In ''Empire Falls,'' Miles' daughter, Tick, is crafted from Russo's teen-age daughter. He watched her lug a backpack stuffed with books and listened to her stories about high school.

A big part of Russo's writing also seems to come from his ability to imagine what his own life would have been like had he kept ordering rounds of beer, with his father on the next barstool.

''There's a version of myself that I still see in a kind of alternative universe and it's some small town in upstate New York or someplace like that,'' he says.

Russo tells of trips back to the towns of his youth, walking into blue collar bars in the middle of the afternoon and spotting a guy at the end of the bar. ''The phone rings and the bartender picks it up and looks over at the guy, who shakes his head, 'I'm not here,' '' he relates. ''I see that happen and that's the other version of me.''

Russo also sees the small town as the ideal place to explore another theme that runs through all his books. ''There is no better place to look at class than a small town where the rich and the poor have to be with each other all the time,'' he says.

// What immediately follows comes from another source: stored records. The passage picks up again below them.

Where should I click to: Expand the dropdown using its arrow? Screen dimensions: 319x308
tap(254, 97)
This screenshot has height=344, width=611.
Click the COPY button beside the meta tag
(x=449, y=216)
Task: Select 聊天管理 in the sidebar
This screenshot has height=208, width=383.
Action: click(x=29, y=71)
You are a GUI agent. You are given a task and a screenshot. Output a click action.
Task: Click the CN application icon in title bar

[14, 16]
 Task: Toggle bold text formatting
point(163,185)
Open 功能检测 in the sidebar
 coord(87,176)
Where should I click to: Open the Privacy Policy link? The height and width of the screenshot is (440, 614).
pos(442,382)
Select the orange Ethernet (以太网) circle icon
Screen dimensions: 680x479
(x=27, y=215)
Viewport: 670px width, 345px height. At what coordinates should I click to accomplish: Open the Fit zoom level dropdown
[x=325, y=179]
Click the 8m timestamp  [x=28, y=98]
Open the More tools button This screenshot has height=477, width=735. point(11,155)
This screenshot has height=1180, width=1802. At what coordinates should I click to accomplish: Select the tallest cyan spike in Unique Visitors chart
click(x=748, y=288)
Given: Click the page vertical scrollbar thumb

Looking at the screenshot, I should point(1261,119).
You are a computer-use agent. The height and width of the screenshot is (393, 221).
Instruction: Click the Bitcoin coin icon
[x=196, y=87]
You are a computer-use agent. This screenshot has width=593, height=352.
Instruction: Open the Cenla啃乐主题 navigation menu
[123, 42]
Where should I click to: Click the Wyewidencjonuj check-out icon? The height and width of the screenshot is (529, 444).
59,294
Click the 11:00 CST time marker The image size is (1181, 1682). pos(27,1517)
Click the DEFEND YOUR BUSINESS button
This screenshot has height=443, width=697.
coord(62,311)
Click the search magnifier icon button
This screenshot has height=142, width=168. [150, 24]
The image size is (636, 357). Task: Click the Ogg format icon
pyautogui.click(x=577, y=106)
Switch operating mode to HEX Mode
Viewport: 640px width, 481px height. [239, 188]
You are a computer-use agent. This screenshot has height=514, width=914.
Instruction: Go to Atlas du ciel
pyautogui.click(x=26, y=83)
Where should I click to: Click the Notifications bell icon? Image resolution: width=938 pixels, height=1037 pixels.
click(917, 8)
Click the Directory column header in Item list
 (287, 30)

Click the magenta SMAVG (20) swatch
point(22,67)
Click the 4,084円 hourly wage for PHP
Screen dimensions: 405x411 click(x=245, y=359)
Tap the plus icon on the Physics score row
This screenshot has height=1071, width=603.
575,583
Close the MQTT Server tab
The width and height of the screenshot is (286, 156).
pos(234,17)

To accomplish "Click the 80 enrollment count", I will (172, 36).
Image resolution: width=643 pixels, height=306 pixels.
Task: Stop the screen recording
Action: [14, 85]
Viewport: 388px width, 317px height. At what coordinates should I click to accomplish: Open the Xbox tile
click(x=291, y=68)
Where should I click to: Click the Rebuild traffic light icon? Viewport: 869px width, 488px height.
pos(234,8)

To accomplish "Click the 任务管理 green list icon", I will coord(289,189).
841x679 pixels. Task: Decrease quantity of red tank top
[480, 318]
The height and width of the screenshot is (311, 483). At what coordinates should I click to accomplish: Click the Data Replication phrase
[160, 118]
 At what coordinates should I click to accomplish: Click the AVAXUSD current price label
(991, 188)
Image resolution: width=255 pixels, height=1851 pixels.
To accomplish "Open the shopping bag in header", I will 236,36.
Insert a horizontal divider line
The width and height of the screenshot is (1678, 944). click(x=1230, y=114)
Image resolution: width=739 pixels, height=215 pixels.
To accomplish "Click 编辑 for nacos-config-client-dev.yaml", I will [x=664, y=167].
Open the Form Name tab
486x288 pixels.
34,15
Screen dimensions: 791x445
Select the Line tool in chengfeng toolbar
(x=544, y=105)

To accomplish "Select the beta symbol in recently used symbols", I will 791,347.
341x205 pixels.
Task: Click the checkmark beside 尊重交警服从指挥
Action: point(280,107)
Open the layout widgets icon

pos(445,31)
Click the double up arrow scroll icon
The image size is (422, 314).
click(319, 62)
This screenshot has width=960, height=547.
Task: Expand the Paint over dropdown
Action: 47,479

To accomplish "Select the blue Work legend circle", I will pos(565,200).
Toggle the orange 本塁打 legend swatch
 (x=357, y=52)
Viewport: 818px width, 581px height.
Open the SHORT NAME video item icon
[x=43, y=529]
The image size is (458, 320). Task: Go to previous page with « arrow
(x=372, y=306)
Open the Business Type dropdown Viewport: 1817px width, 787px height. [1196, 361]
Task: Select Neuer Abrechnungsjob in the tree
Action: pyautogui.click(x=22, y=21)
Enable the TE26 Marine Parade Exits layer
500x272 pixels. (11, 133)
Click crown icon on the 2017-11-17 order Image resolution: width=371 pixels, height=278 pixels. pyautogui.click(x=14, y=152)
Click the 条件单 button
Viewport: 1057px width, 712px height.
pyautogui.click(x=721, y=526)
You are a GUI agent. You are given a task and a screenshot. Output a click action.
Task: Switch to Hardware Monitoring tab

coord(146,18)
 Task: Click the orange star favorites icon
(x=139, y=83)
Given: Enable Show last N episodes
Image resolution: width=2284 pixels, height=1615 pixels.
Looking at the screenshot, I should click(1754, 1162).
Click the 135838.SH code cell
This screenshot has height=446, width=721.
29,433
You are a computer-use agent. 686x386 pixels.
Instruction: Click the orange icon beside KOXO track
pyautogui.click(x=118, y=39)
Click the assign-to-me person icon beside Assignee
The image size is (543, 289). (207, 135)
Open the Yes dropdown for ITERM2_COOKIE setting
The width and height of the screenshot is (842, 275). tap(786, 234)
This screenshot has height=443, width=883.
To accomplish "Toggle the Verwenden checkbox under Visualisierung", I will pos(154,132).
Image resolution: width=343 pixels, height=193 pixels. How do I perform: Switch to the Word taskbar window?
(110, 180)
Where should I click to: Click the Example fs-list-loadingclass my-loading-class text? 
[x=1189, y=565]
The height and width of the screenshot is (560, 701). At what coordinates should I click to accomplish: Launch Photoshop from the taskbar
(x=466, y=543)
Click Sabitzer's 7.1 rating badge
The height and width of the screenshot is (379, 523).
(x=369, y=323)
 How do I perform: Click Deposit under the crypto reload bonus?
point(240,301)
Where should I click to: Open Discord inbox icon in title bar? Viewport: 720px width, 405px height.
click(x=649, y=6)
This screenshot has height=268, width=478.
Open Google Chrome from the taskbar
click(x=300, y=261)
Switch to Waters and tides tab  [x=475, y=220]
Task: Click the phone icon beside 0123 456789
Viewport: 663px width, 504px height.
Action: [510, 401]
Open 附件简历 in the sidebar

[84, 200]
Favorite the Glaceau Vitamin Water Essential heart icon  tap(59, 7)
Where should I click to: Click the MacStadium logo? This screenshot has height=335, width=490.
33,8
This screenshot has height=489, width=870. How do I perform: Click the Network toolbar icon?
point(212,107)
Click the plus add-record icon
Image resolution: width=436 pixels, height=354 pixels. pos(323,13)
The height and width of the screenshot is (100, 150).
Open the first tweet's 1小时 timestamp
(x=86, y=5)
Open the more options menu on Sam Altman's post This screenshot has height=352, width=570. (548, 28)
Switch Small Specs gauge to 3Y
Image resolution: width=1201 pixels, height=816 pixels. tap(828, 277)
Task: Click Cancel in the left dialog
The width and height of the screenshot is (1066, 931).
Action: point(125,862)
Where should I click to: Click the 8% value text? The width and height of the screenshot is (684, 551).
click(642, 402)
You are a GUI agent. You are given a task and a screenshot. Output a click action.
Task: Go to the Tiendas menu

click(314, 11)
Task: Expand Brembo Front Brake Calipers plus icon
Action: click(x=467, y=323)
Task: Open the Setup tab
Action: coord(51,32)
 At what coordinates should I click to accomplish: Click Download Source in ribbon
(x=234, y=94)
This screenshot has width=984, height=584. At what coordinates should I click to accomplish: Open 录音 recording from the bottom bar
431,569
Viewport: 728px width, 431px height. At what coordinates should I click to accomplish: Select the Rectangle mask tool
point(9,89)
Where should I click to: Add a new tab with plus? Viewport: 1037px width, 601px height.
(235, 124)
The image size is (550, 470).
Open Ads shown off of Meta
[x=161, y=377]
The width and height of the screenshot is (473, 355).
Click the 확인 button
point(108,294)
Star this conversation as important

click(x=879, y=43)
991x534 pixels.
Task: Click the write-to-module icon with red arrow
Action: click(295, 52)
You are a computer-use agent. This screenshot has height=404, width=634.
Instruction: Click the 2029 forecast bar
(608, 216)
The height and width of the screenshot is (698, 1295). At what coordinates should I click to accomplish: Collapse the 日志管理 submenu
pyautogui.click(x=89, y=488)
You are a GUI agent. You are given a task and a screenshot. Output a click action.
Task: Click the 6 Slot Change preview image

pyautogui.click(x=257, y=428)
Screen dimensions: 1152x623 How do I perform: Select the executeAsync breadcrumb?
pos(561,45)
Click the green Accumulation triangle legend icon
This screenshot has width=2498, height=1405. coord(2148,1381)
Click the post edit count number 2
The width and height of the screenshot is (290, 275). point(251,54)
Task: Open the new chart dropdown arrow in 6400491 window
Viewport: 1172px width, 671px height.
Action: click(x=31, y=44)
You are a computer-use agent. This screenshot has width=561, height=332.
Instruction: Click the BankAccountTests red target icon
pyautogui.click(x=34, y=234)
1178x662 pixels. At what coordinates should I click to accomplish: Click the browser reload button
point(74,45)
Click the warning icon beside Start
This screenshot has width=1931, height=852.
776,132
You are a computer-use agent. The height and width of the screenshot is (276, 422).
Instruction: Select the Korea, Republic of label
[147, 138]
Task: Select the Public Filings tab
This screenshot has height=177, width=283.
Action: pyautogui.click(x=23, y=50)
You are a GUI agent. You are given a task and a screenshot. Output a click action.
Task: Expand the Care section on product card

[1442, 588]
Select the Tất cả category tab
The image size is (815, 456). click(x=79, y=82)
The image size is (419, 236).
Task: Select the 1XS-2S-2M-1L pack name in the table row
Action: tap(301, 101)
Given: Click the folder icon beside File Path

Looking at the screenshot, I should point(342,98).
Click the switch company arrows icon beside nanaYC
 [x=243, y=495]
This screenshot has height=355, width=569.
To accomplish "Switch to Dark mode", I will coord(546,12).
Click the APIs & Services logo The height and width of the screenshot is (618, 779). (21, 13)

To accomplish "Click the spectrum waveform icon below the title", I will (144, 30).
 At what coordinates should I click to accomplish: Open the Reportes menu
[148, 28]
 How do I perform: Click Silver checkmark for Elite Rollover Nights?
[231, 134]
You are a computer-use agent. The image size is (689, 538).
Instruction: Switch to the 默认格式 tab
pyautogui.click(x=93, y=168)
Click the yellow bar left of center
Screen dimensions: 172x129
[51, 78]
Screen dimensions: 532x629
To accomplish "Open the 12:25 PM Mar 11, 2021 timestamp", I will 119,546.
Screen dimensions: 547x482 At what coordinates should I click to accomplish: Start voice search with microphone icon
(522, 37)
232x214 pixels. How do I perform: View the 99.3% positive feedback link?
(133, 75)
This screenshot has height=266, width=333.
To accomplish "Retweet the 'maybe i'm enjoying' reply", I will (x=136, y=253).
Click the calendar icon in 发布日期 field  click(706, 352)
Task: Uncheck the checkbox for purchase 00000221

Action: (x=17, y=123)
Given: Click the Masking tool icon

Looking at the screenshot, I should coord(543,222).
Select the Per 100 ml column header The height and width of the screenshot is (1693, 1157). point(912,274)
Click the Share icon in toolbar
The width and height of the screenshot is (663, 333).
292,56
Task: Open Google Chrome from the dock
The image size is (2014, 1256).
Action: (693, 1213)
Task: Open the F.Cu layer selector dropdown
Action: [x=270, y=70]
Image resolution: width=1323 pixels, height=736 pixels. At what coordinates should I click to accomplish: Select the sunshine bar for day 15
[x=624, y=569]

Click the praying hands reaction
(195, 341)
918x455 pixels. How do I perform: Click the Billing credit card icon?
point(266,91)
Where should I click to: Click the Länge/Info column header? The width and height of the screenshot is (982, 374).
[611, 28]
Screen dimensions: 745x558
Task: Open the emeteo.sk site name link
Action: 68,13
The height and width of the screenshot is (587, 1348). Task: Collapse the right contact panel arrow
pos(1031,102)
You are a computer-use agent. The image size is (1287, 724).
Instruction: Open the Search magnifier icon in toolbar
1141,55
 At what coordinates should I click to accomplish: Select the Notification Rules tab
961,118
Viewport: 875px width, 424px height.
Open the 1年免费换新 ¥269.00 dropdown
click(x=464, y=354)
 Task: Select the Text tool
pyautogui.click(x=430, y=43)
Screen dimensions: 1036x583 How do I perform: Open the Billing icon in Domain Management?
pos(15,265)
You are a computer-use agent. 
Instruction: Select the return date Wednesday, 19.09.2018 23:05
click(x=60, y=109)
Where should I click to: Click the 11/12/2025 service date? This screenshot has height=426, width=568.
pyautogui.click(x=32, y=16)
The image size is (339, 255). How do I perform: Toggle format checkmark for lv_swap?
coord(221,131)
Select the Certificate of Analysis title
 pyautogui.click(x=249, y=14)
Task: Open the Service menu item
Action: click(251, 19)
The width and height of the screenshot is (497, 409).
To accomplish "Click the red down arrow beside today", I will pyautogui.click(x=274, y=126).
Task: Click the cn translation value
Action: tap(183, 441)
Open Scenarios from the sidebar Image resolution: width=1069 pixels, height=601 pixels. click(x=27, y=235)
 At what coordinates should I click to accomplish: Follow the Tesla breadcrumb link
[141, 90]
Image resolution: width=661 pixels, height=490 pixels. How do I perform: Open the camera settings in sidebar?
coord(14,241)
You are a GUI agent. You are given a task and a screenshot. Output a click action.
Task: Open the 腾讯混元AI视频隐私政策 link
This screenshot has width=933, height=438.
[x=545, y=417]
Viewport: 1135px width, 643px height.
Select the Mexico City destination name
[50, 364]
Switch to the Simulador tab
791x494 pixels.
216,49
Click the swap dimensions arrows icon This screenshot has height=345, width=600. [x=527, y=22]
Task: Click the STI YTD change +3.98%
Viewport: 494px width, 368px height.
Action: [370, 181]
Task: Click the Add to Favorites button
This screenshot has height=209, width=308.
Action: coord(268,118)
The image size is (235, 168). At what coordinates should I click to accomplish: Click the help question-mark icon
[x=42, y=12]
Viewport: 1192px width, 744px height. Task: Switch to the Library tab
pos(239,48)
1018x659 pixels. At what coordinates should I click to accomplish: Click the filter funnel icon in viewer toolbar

Given Russo's own background, it would seem obvious that he would focus on small-town America. It's also the last thing he wanted to do.

To start with, it wasn't until Russo was an adult that he thought about writing at all. He went to the University of Arizona with the idea of becoming a college professor. Then, as he closed in on his doctorate, he took a few writing classes.

''Once that happened, I went ahead and finished up my degree,'' he says. ''But from that point on, from about 1978 on, I was really in it for the writing.''

After earning his degree, he taught college in Arizona, Illinois, Pennsylvania, Connecticut and Maine to pay the bills so he could write.

When he started writing, he didn't want to focus on the kind of towns he had known in upstate New York.

''My first novel was set in the Southwest in a big city,'' he says. ''I gave it to my professor and he said, 'You know, the only part of this book that really comes alive is that long flashback chapter that takes place back in that small town in upstate New York.' ''

Initially crushed by the criticism, Russo came to understand that the professor was right. ''Once I realized I couldn't run away from my own experiences, it was very liberating,'' he said. Out of that flashback scene came one of the main characters in ''Mohawk.''

A lot has changed for Russo since his first novel. For starters, he quit his teaching job at Colby College in the mid-1990s. The money he made when ''Nobody's Fool'' was turned into a movie has allowed him to write full time.

The stories have changed, too. The son thinking about his father is, with ''Empire Falls,'' the father thinking about his two daughters. Perhaps as a result, ''This book took more out of me than the others,'' he said.

''Empire Falls'' is also Russo's biggest and most contemporary story. His previous novels could, with a little tweaking, be told in another time. But ''Empire Falls'' is a story of today. It is about both a small town and the larger world where factories close and children face dangers never imagined in years past.

''It's a world that intrudes into the personal stories of all these characters,'' Russo says. ''It will not let them alone.''

One thing that hasn't changed is the way Russo writes. While teaching, he would hustle over to a nearby Denny's between classes to scribble his stories on a legal pad.

Today, with a few screenplays under his belt and his latest novel on the cover of The New York Times Book Review, he can afford one of those quiet, dark dens, its walls lined with knotty pine. He even built one. But, he says, ''I couldn't stand the silence.''

Instead, most mornings he heads to a deli near his home in Camden to write for a couple of hours. ''I'm just so used to the legal pad and the pens and the noise around me and having coffee and the phone ringing and it's not for me,'' he says.